Problem
Pull out every line of the records below that contains the string "height", matching case exactly. Copy each such line unchanged.

## start Records supplied

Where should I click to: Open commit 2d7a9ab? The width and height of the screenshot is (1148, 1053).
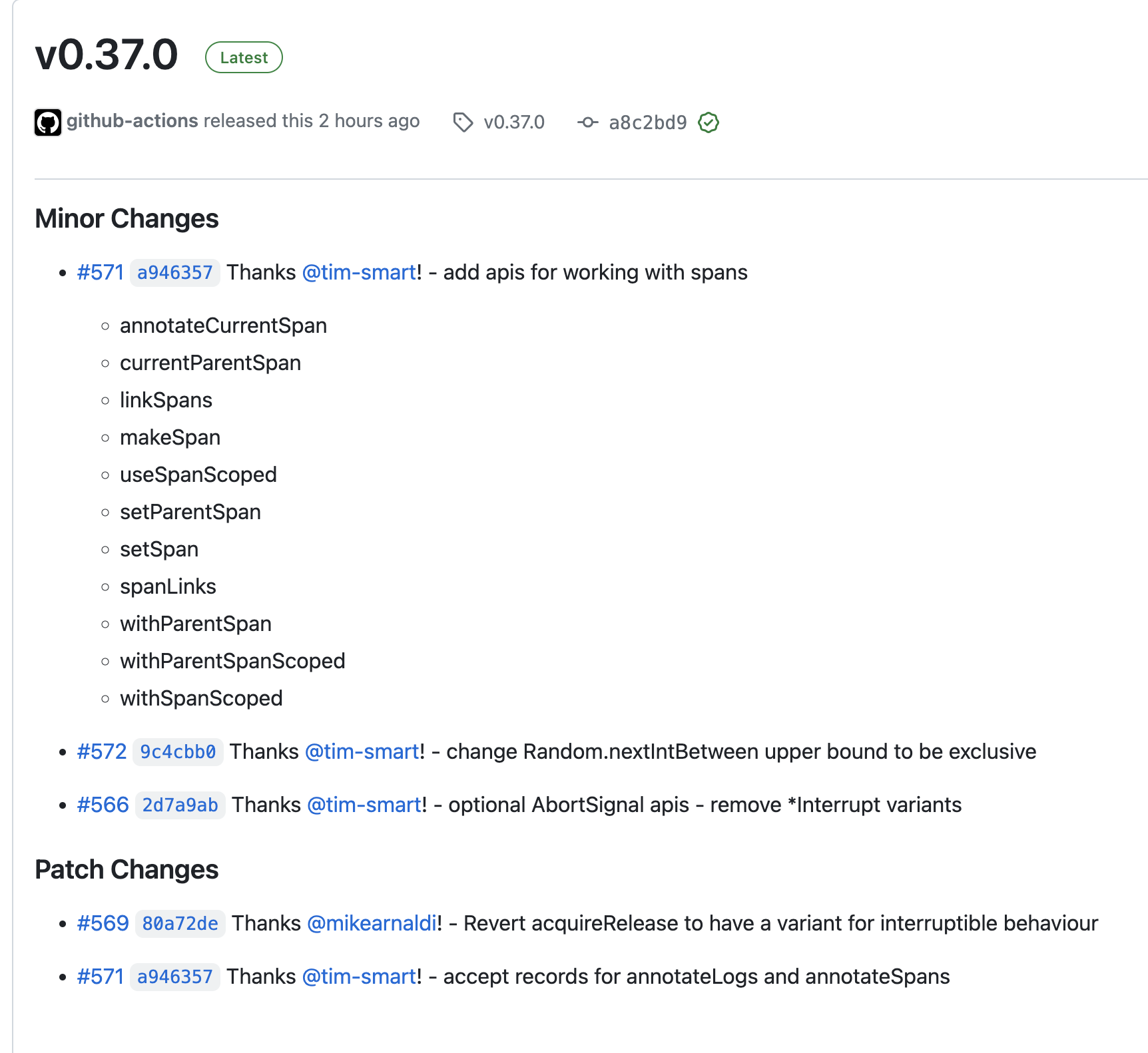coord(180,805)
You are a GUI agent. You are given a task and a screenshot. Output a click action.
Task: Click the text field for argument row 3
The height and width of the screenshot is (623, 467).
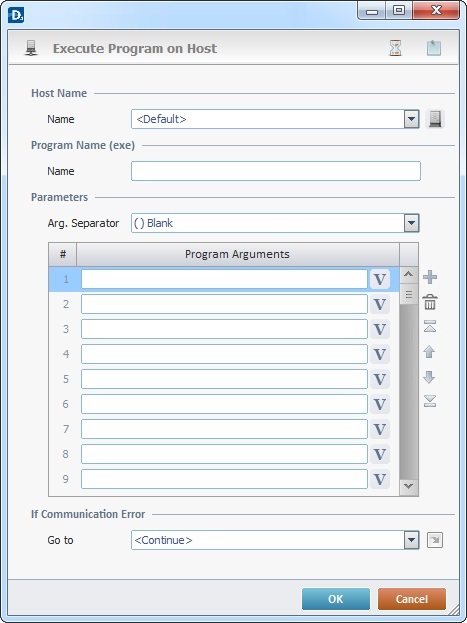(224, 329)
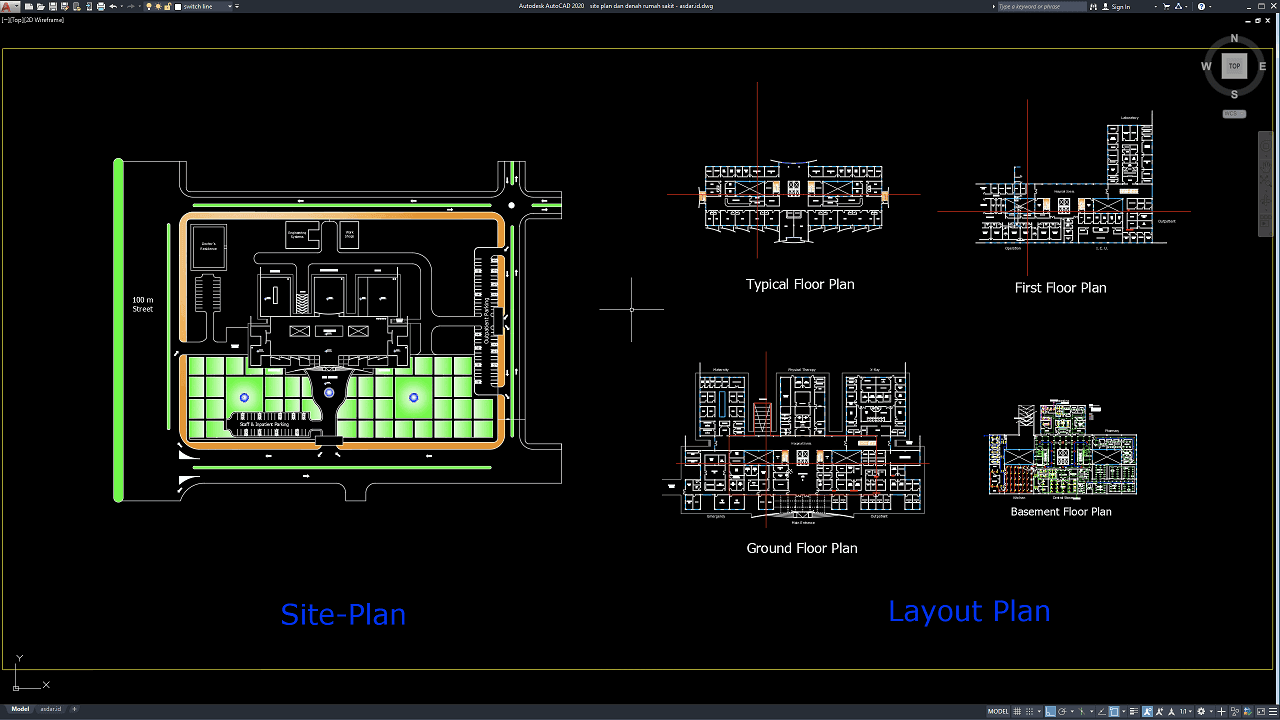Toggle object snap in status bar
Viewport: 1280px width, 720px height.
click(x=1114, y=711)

## end Records supplied

Complete output
Where should I click to: Open commit 2d7a9ab? The width and height of the screenshot is (1148, 1053).
The height and width of the screenshot is (623, 467).
Viewport: 1280px width, 720px height.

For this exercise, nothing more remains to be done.